» AIM OF THE TASK
Reproduce the data below line by line, from its first line to the line with "Click into the メーカー品番 text field", both included, and nothing past that point.

» SUPPLIED RECORDS
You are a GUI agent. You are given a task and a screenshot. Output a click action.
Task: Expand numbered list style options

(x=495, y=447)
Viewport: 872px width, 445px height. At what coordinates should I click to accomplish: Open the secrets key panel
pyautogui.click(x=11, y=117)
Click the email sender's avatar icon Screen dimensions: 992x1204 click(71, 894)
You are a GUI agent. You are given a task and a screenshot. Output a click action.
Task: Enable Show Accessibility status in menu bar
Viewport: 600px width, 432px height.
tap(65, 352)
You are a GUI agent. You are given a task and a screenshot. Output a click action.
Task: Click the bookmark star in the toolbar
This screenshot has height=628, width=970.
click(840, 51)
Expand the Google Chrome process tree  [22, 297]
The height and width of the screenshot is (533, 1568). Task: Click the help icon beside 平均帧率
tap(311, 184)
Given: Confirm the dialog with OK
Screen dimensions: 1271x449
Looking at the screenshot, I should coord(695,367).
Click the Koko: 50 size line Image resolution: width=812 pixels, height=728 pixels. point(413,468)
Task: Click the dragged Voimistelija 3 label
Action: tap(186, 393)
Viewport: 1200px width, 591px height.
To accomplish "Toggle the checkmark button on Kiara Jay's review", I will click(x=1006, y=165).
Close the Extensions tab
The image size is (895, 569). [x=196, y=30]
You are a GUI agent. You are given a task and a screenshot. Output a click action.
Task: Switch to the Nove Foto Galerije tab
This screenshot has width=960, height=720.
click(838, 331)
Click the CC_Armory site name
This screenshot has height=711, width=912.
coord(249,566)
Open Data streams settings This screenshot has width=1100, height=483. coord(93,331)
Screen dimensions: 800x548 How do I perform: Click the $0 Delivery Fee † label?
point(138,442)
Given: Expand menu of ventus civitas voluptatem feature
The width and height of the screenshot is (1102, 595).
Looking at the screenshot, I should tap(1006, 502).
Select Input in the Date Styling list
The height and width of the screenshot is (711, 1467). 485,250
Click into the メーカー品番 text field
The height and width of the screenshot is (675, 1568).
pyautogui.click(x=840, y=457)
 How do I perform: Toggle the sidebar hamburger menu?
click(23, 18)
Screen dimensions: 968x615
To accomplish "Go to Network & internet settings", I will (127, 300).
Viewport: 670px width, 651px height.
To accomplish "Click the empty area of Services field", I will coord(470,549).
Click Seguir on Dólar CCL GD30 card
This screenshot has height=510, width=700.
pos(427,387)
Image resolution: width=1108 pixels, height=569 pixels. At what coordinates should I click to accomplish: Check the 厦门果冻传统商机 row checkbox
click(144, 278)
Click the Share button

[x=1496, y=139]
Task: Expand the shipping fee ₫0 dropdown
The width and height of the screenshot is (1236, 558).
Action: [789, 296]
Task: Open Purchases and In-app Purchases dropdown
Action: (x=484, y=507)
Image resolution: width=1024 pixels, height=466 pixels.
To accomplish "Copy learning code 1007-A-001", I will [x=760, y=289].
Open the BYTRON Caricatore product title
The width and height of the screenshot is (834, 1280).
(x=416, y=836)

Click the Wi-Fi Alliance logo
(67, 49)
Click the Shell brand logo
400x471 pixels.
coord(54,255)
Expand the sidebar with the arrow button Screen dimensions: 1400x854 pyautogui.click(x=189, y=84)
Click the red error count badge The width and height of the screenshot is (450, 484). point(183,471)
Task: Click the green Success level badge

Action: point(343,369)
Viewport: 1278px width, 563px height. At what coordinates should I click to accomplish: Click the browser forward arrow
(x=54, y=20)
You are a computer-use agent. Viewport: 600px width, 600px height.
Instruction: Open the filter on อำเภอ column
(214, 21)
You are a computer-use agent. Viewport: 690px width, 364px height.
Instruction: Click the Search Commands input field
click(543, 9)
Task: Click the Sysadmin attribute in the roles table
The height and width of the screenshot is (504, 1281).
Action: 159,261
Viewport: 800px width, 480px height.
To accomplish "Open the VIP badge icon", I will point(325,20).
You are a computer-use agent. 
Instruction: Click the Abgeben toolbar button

» WRITTEN ANSWER
You are a GUI agent. You are given a task and a screenshot. Output a click action.
Task: Expand numbered list style options

(x=495, y=447)
Viewport: 872px width, 445px height. At what coordinates should I click to accomplish: Open the secrets key panel
pyautogui.click(x=11, y=117)
Click the email sender's avatar icon Screen dimensions: 992x1204 click(71, 894)
You are a GUI agent. You are given a task and a screenshot. Output a click action.
Task: Enable Show Accessibility status in menu bar
Viewport: 600px width, 432px height.
tap(65, 352)
You are a GUI agent. You are given a task and a screenshot. Output a click action.
Task: Click the bookmark star in the toolbar
This screenshot has height=628, width=970.
click(840, 51)
Expand the Google Chrome process tree  [22, 297]
The height and width of the screenshot is (533, 1568). Task: Click the help icon beside 平均帧率
tap(311, 184)
Given: Confirm the dialog with OK
Screen dimensions: 1271x449
Looking at the screenshot, I should coord(695,367).
Click the Koko: 50 size line Image resolution: width=812 pixels, height=728 pixels. point(413,468)
Task: Click the dragged Voimistelija 3 label
Action: tap(186, 393)
Viewport: 1200px width, 591px height.
To accomplish "Toggle the checkmark button on Kiara Jay's review", I will click(x=1006, y=165).
Close the Extensions tab
The image size is (895, 569). [x=196, y=30]
You are a GUI agent. You are given a task and a screenshot. Output a click action.
Task: Switch to the Nove Foto Galerije tab
This screenshot has width=960, height=720.
click(838, 331)
Click the CC_Armory site name
This screenshot has height=711, width=912.
coord(249,566)
Open Data streams settings This screenshot has width=1100, height=483. coord(93,331)
Screen dimensions: 800x548 How do I perform: Click the $0 Delivery Fee † label?
point(138,442)
Given: Expand menu of ventus civitas voluptatem feature
The width and height of the screenshot is (1102, 595).
Looking at the screenshot, I should tap(1006, 502).
Select Input in the Date Styling list
The height and width of the screenshot is (711, 1467). 485,250
Click into the メーカー品番 text field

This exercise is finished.